* **FRAGMENTO DEL TEXTO**
▽
En el contexto de la decisión del presidente Luis Herrera Campins (1979-1983) de construir una sede para el Ateneo de Caracas, que le fue entregada en comodato en 1983, Rajatabla aseguró su sala propia en el edificio que había sido sede provisional del Ateneo. Al mismo tiempo, aseguró también su primera subvención pública estable. De esta manera, pudo organizar su elenco, dar coherencia al trabajo de dirección y llegar a ser una entidad interlocutora de la cultura venezolana.
La gaviota (1983), de Anton Chejov, y El alma buena de Se-Chuam (1985), de Bertolt Brecht, demostraron cierta inconsistencia discursiva. El nuevo teatro venezolano parecía limitado a promover una nueva generación, según un proyecto profesional tradicional que consolidaba el campo institucional y teatral con Rajatabla y Giménez como sus mentores. No extraña, entonces, su irregularidad artística con aciertos como La Charité de Vallejo (1983), de Larry Herrera, y el desafortunado Memory (1985), del propio Giménez, con textos de Lorca y Whitman.
Rajatabla y Giménez le dieron credencial artística al espectáculo por el nivel de sus producciones, que apoyadas con abundante financiamiento del Estado no escatimaron costos. Respecto al experimentalismo de los sesenta, el estilo no fue un avance conceptual; más bien llevó el experimentalismo a sus máximas posibilidades. Los méritos del montaje del texto de Asturias devinieron fórmulas que dieron pie para hablar de un estilo. La representación como fórmula y no como creación se correspondió con el diseño rectangular y vacío de su sala, que permitió un esquema espacial que se copió a sí mismo. El encasillamiento de Giménez y Rajatabla fue, no obstante, paralelo a su preocupación por un estilo. Por eso dijo:
“Nosotros estamos precisamente tratando de crear un lenguaje estético […] En cambio lo que pasa generalmente con la mayoría de los actores y directores en Venezuela es que no desarrollan un planteamiento estético a largo plazo.” (El Nacional, 20/02/1979)
△
* **DATOS PROPORCIONADOS**
▽
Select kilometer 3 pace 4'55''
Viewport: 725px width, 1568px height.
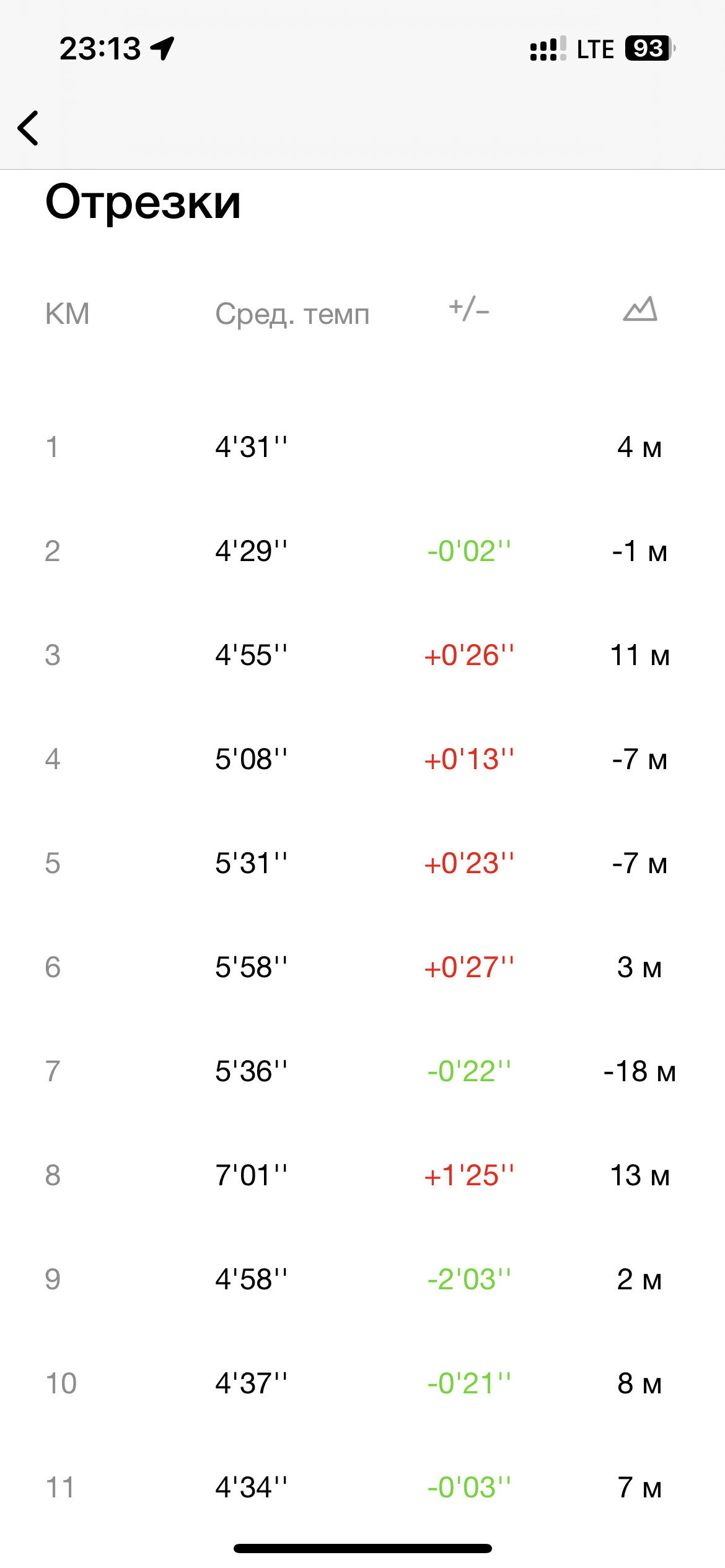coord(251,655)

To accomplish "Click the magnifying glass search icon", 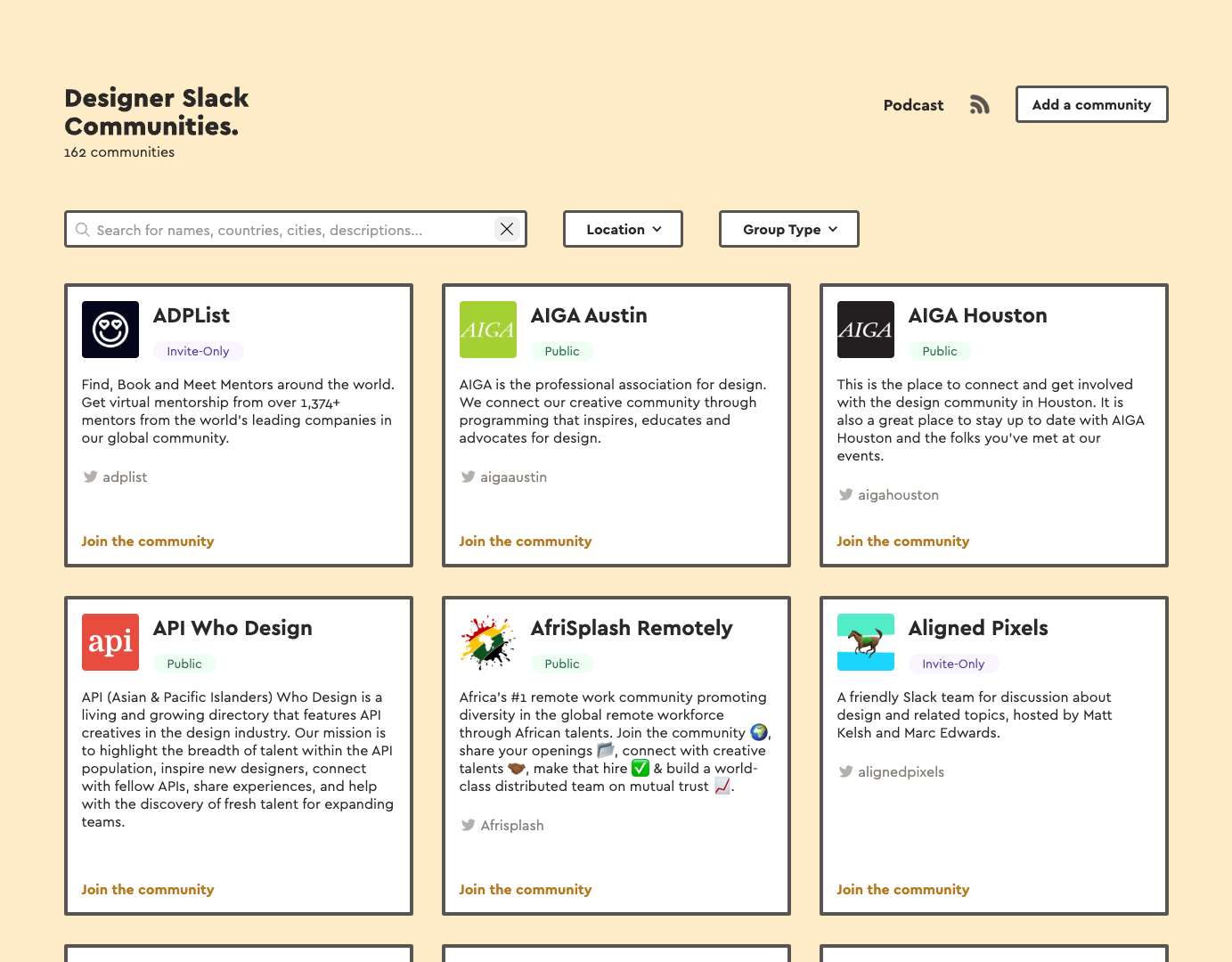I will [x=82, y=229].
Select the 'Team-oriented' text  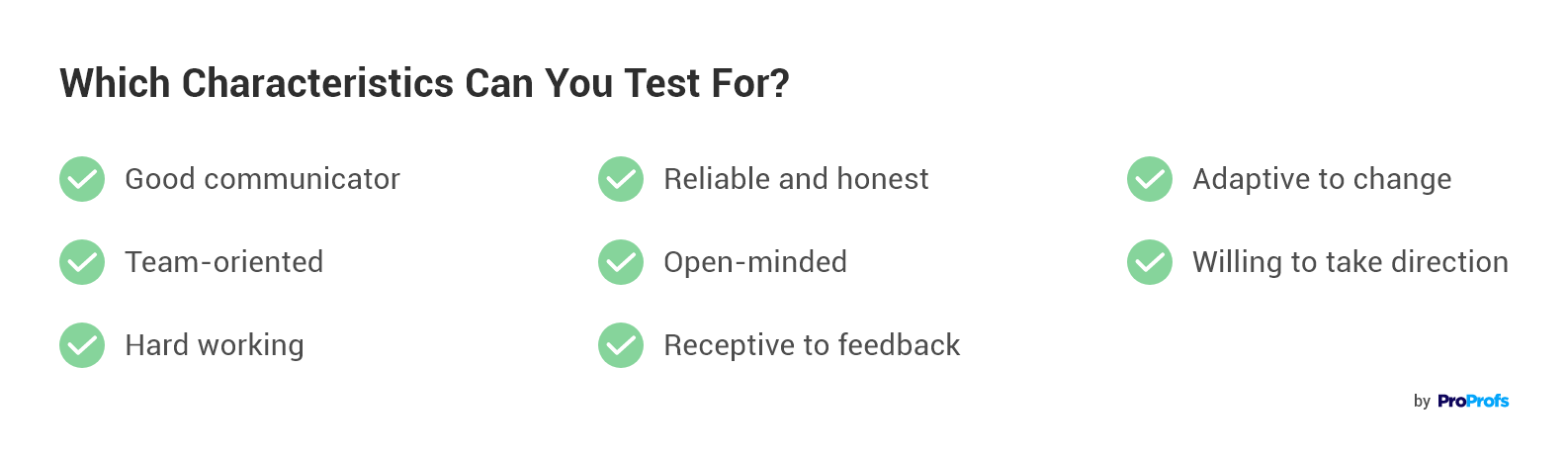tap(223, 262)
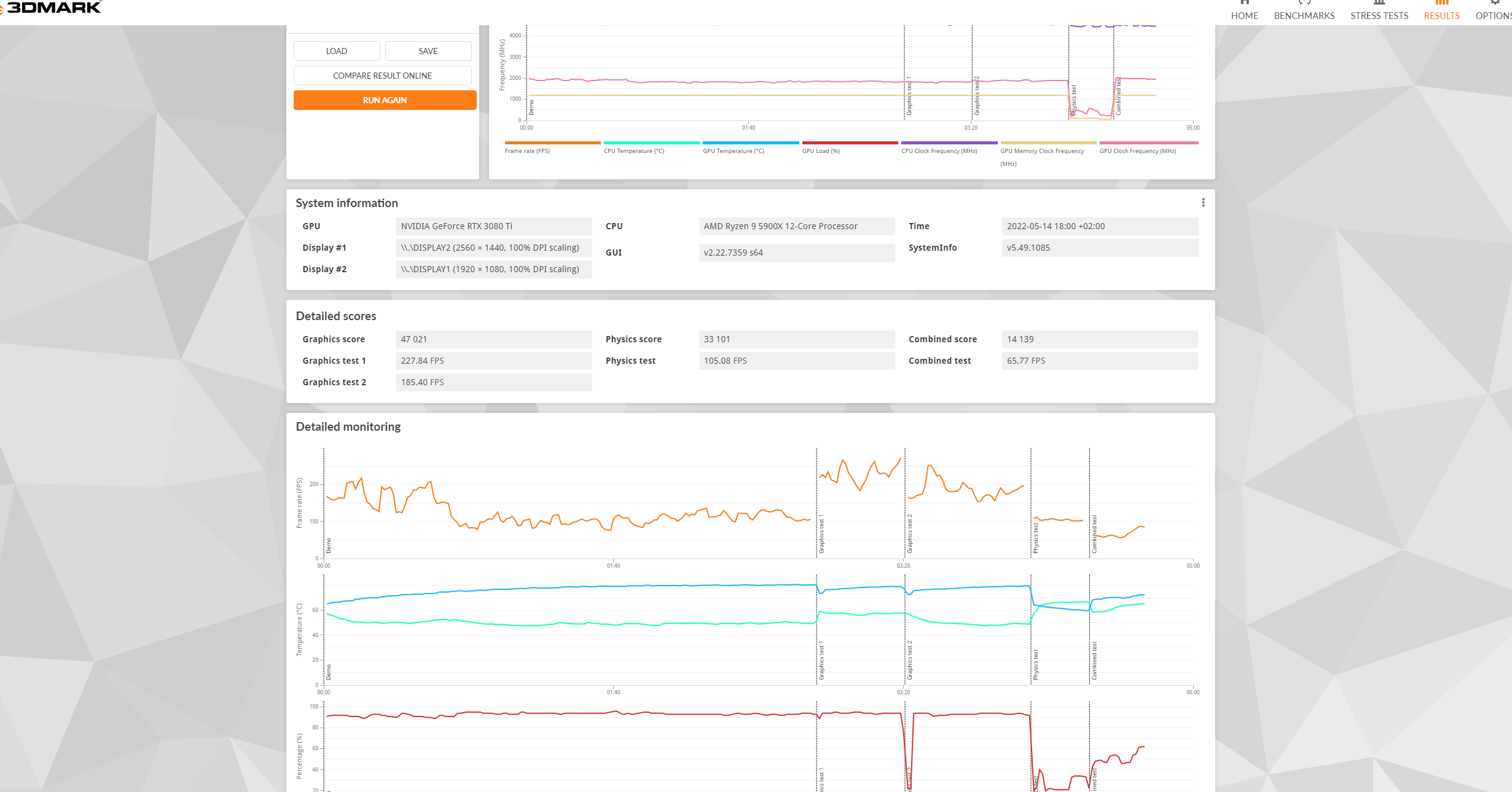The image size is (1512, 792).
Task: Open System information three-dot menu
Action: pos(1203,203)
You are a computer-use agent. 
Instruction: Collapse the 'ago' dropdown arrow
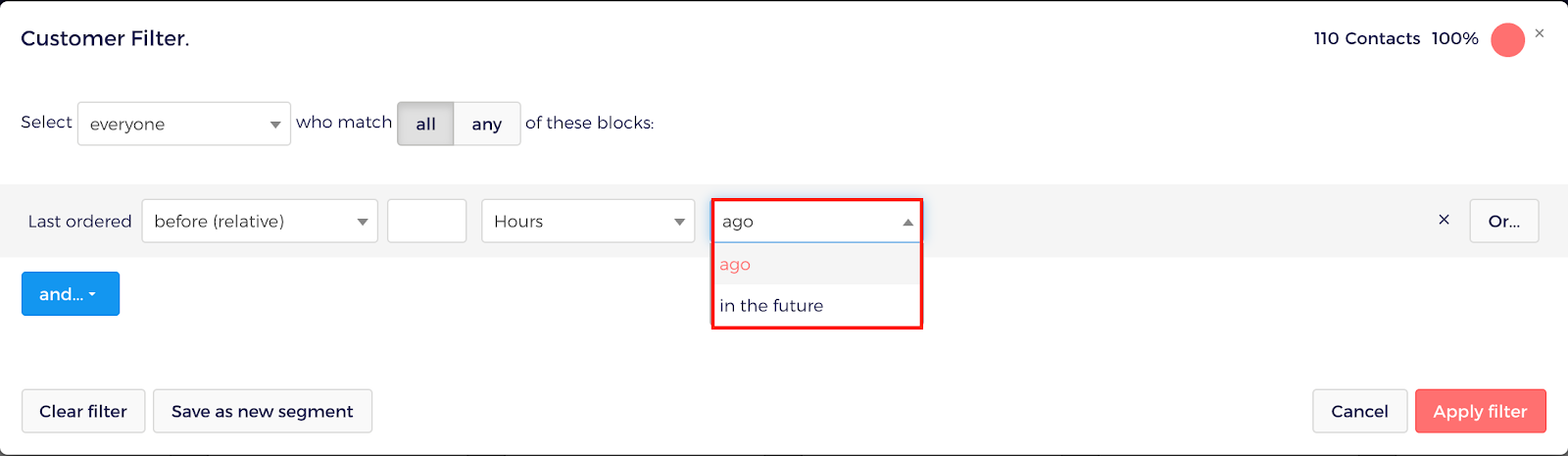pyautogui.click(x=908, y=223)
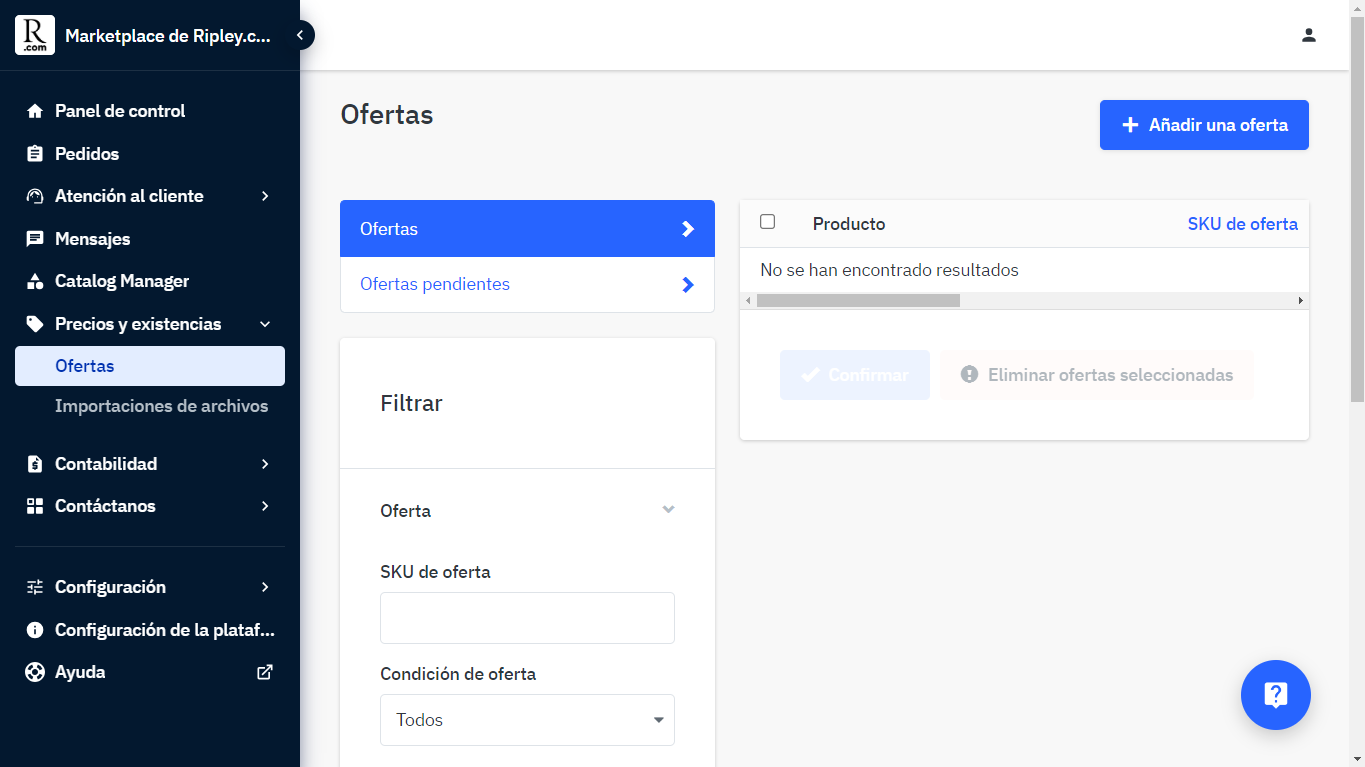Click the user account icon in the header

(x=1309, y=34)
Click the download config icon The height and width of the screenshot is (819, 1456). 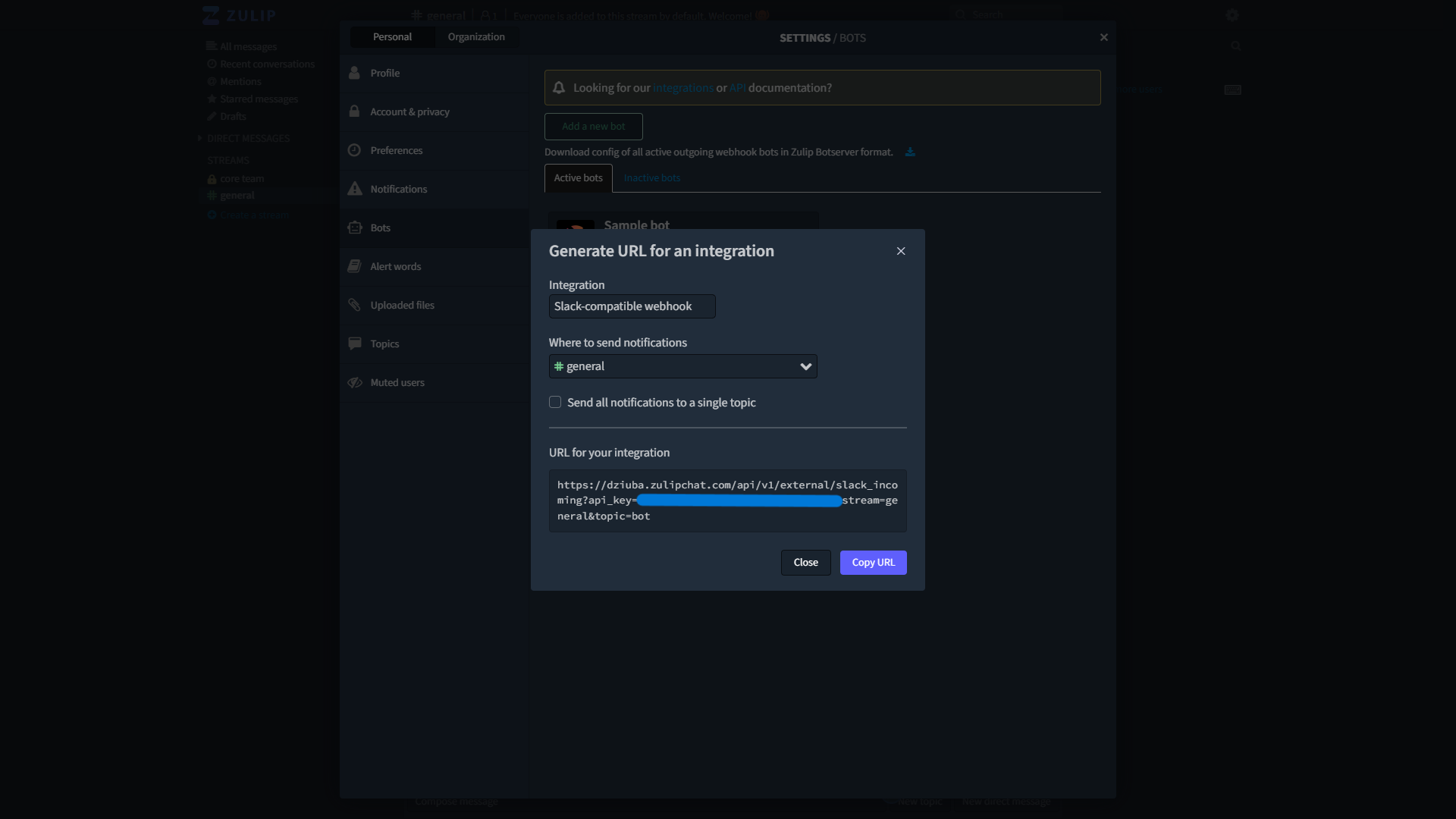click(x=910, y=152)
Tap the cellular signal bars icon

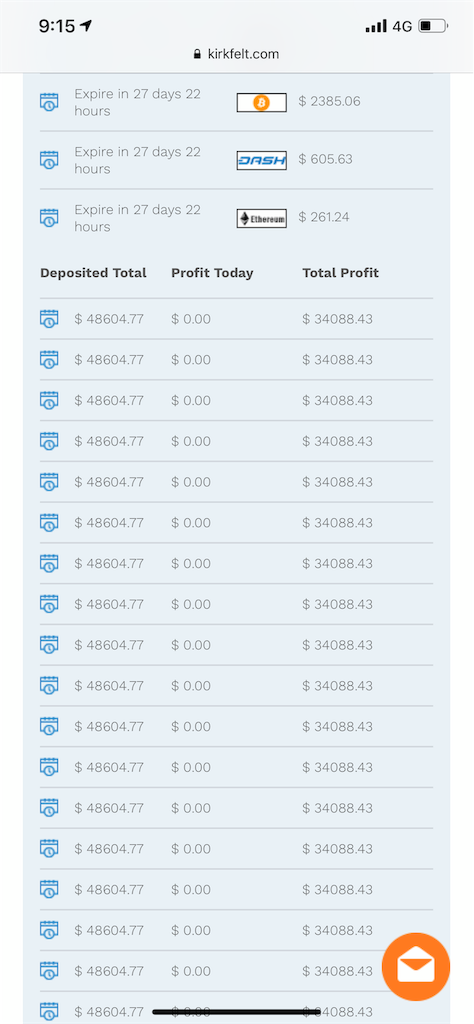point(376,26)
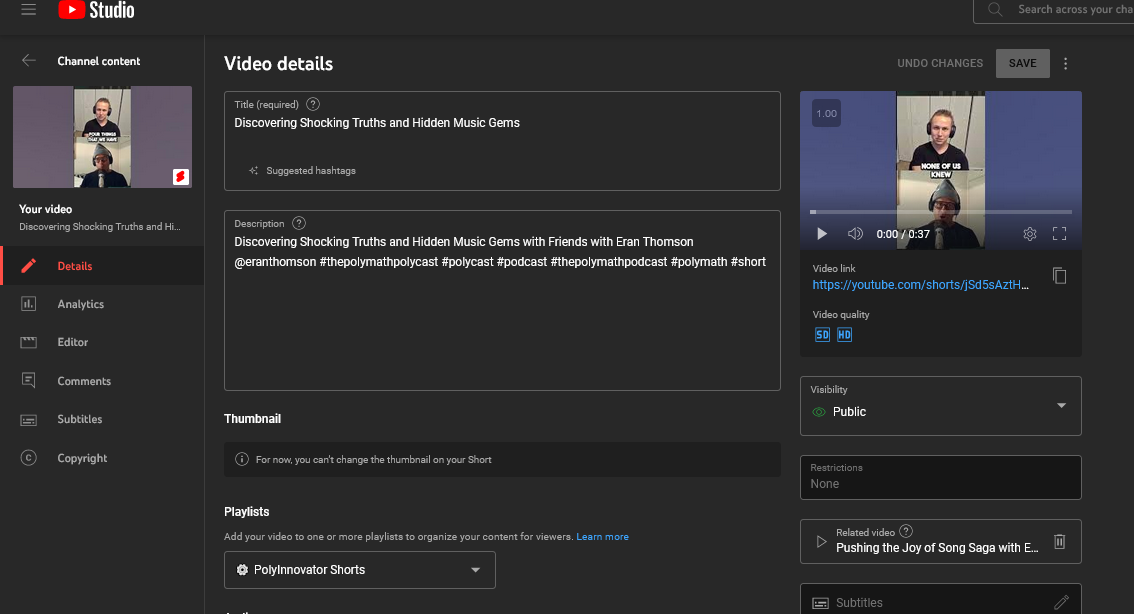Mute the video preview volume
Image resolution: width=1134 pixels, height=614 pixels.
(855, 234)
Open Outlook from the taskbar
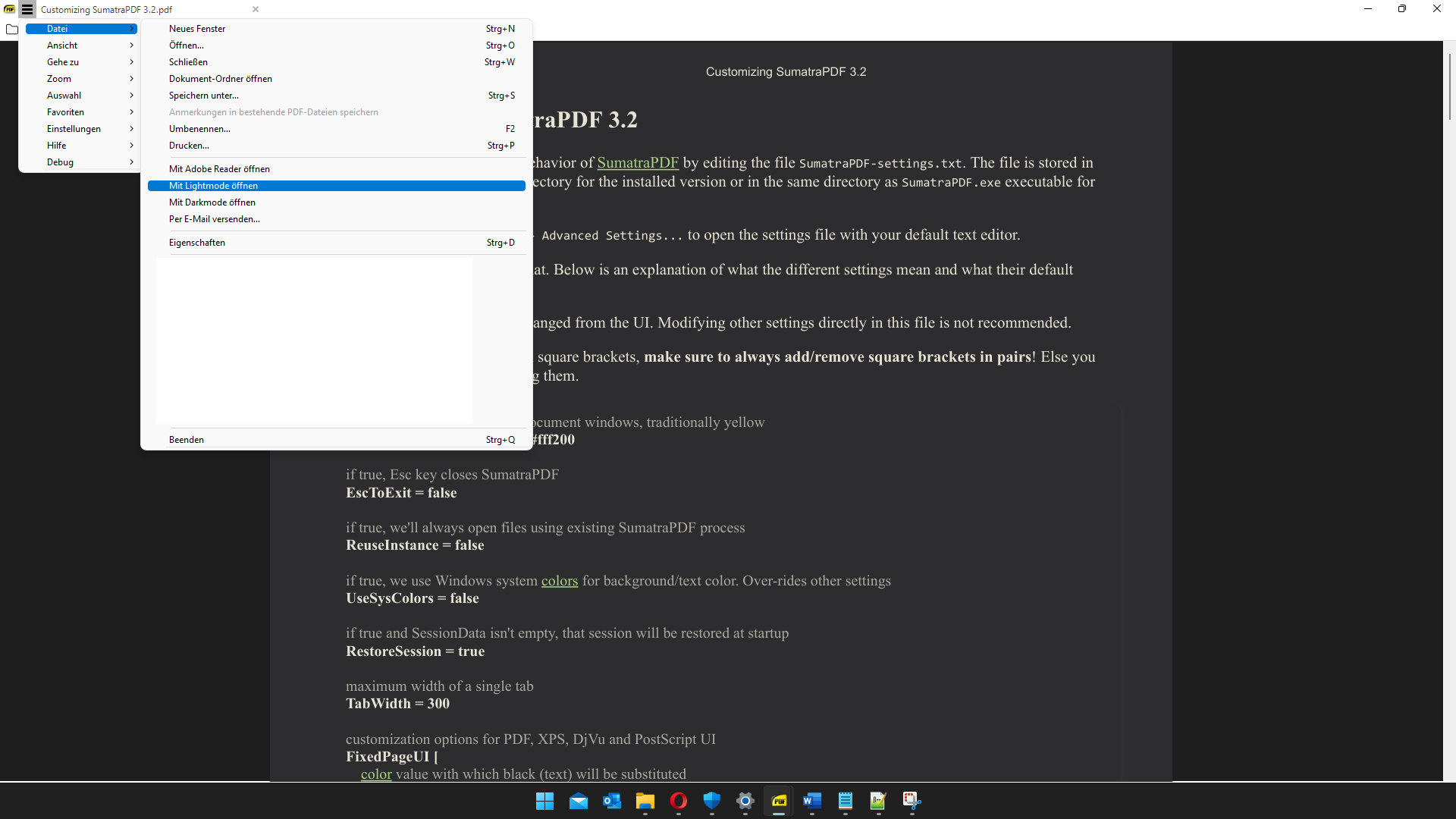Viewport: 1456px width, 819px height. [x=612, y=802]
△
* **INSTRUCCIÓN A**
Reproduce la parte del texto sobre Rajatabla que comienza con "La gaviota (1983), de" y sigue hasta "Lorca y Whitman.".
* **INSTRUCCIÓN B**
Enumera todas las obras que el texto sobre Rajatabla menciona por su título, junto con el año que indica para cada una.

* **RESPUESTA COMPLETA A**
La gaviota (1983), de Anton Chejov, y El alma buena de Se-Chuam (1985), de Bertolt Brecht, demostraron cierta inconsistencia discursiva. El nuevo teatro venezolano parecía limitado a promover una nueva generación, según un proyecto profesional tradicional que consolidaba el campo institucional y teatral con Rajatabla y Giménez como sus mentores. No extraña, entonces, su irregularidad artística con aciertos como La Charité de Vallejo (1983), de Larry Herrera, y el desafortunado Memory (1985), del propio Giménez, con textos de Lorca y Whitman.

* **RESPUESTA COMPLETA B**
- La gaviota (1983)
- El alma buena de Se-Chuam (1985)
- La Charité de Vallejo (1983)
- Memory (1985)